CTE is caused by repeated blows to the head, events that are common to football. It has grown worse in recent decades as the players have gotten bigger and stronger. Improvements in helmet technology haven't helped, and they might even have made CTE even worse, because the helmets allowed players (by their own admission) to use their heads as battering rams.

Two years ago now, a large medical study of football players' brains showed that an appallingly high percentage of those players had CTE. In that study, Boston University scientists led by Jesse Mez and Ann McKee found CTE in the brains of 110 out of 111 former NFL players (99%), and 48 out of 53 college players (91%).

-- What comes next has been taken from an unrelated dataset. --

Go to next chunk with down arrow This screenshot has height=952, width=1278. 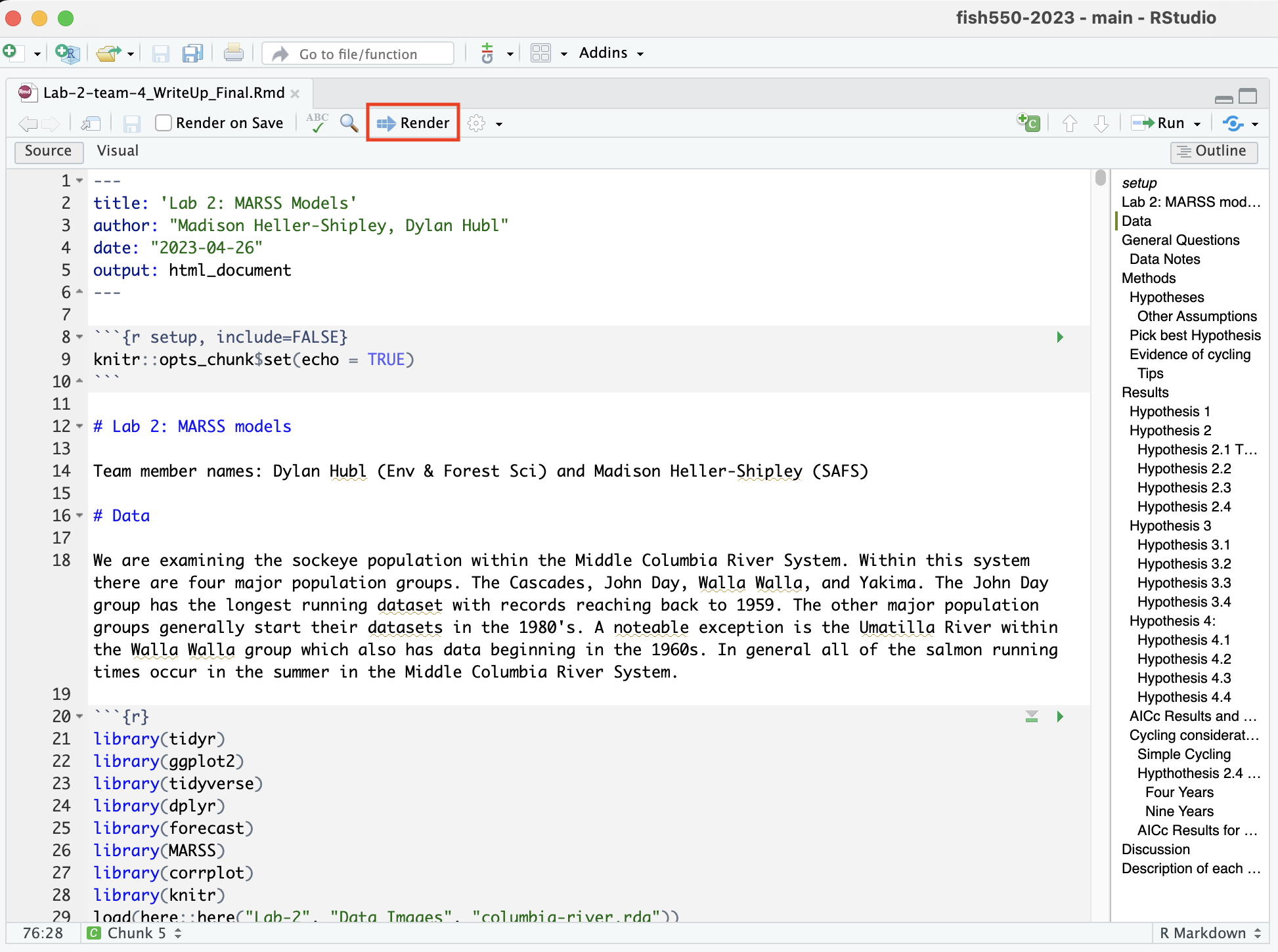tap(1101, 123)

As the BU scientists themselves pointed out, the former players and their families may have suspected something was wrong, and that may have motivated them to participate in the study. Thus the extremely high proportion of deceased players showing CTE in this study is certainly an overestimate. But as I wrote at the time:
"is it okay to ask young men to play football if the risk of permanent brain damage is only 50%? What if it's just 10 or 20%? Is that okay? Is football that important?"
Clearly, the answer should be no. University presidents are constantly, even obsessively, worrying about the safety of their students. Campuses have many programs in place to protect students from crime, from sexual harrassment, from emotional distress, and more. And yet every fall, they willingly–no, enthusiastically–subject the 100 or so students on their football teams to a serious risk of lifelong, life-threatening brain damage. This simply should end.

For an especially poignant story, watch this short video about Greg Ploetz, who played on the 1969 national championship football team at the University of Texas, and who died in 2015 after years of worsening dementia:
As his daughter says in the video,
"If [today's football players] knew what he went through, and what we went through as a family, there's no way that people would decide to keep playing." 
Perhaps universities could take a cue from former Baltimore Ravens player John Urschel, widely considered the smartest player in the NFL, who was pursuing a Ph.D. in mathematics at MIT while simultaneously playing pro football. Two years ago, Urschel quit, because he was worried that brain damage would destroy his ability to think clearly. And just one week ago, Indianapolis Colts' star quarterback Andrew Luck retired early because football had "wrecked his body and stolen his joy."

Brain damage may be happening to much younger players too. A study from the University of Washington last year found that 5% of youth football players aged 5-14 had experienced concussions each season. Three years ago, a mother sued the Pop Warner youth football organization after her son committed suicide at age 25. An autopsy showed that he had CTE, and the mother argued that his brain damaged was caused by his years playing youth football. The Pop Warner organization settled the suit for close to $2 million, but other lawsuits have been filed since.

As I and others have written, football and its promise of big-money television contracts has corrupted our universities. While universities build ever-bigger football stadiums and pay coaches exhorbitant salaries, they force the players to play for free. Now we know that players face a much more direct threat: long-term brain damage.

Let me ask university presidents this question as bluntly as I can: how much brain damage is acceptable for your football players? If your answer is "none," then it's time to get football out of our universities.